While acknowledging that Kaiser International has from time to time violated air quality standards, Holdaway said the violations have been isolated and relatively infrequent considering how much attention the facility gets from the agency, the Harbor Department and area boaters.
Aside from the black gunk, some boat owners have complained about truck traffic and the dirt it creates along Miner Street, and about noisy trains that sometimes block Miner Street and access to the marinas in Watchorn Basin. On busy days, about 40 trucks an hour carrying petroleum coke file into the facility, and boat owners at the north end of Watchorn Basin near the entrance to the facility say it is the trucks that are dirtying their boats by spilling dry coke and stirring up dust on the road.
"It seems the only time we get dirty is when the coke ships are working," said Harold Struthers, who has a boat near the facility's entrance and is president of Los Angeles Boat Owners, a group of about 400 members. "The trucks really cause a nuisance."
Ketcham, of the air quality management district, said one study by the agency showed that emissions from the bulk loader were higher upwind than downwind from the facility. "We decided it was probably because of the trucks kicking up the dust on the road," he said.
Ketcham said the temporary permit for increased coke storage that Kaiser is expected to receive this month includes a provision that the company provide better "truck washing" services--hosing down the coke coming in on the trucks--to reduce the amount of dust on Miner Street.
In a separate action, Kaiser indirectly won a battle last month against some harbor-area residents who took the city to court for allowing the bulk loader facility to operate at all. The Coastal and Harbor Hazards Council, a small watchdog group from San Pedro, challenged a 1965 ruling by the city's chief zoning administrator that permitted the Harbor Department to build the facility in an M2 zone, which is reserved for light industrial uses.
The group had taken the department to court after the city's Board of Zoning Appeals upheld the current zoning administrator's decision to support the 1965 ruling. The court ruled in favor of the city and the Harbor Department.
While council members and boat owners said they were disappointed by the court's decision, they said they have not given up.
Last week, boat owners all along Watchorn Basin gathered more than 75 signatures on petitions alleging that the Kaiser International facility is a public nuisance and stating that boat owners have experienced "a graphic increase in inconveniences and health hazards" because of the company's operation.

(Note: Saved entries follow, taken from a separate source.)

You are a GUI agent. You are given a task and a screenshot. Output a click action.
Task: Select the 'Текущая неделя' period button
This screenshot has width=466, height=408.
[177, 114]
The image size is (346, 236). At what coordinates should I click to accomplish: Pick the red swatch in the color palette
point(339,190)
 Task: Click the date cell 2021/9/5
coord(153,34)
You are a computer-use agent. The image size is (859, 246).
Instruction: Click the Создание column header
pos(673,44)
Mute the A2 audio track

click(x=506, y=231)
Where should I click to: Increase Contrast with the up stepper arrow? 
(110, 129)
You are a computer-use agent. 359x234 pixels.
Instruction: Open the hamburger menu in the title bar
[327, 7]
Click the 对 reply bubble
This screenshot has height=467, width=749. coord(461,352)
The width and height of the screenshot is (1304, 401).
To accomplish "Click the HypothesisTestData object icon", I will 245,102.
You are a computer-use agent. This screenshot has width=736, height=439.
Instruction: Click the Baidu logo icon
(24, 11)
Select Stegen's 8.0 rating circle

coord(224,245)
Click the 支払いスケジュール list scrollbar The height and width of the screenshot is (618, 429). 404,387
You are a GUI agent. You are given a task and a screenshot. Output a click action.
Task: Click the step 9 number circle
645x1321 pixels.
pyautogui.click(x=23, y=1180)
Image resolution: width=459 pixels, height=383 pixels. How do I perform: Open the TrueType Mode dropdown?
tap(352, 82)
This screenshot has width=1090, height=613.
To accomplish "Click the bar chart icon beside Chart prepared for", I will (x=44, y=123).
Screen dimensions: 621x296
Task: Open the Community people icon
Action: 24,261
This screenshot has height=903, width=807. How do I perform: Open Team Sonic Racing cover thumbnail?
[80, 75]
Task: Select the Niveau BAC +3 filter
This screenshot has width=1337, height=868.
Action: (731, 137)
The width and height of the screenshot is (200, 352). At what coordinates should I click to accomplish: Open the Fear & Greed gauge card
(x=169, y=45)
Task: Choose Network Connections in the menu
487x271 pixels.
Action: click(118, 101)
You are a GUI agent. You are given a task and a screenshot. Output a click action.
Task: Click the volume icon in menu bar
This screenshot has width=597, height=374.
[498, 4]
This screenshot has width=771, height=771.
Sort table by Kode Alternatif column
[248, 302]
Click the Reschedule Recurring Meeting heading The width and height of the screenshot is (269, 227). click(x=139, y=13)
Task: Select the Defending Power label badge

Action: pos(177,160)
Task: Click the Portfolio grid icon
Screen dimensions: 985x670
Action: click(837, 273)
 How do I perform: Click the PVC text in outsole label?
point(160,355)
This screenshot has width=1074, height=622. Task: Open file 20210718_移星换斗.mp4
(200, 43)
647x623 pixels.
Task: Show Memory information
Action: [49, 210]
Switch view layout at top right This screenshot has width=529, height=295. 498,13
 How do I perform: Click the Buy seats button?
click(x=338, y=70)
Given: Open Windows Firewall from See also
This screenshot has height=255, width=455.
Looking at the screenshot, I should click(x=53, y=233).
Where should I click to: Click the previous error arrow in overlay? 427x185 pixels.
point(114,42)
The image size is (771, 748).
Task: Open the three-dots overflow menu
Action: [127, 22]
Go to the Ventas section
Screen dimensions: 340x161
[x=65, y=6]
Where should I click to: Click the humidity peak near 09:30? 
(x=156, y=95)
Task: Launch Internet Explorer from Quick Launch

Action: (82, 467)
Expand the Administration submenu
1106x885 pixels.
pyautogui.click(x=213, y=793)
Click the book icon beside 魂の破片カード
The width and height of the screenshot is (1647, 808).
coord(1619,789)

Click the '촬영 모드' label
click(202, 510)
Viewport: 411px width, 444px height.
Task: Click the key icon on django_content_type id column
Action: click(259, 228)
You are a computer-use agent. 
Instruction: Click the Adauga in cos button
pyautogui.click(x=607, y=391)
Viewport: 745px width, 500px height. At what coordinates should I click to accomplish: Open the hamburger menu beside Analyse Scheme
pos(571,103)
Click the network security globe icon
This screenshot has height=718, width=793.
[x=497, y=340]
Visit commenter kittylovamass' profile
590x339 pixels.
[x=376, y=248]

Meanwhile, Camilla Burgher, who runs San Pedro Yacht Sales in Watchorn Basin, was collecting Air Quality Management District complaint forms from boat owners that she hopes can be used to build a case against Kaiser.
"It is the main topic of conversation around here," said Tolby, the boat owner from Arcadia. "About two dozen people around here have left and gone over to the new marina to get away from it. It has gotten so bad, I would consider it, too."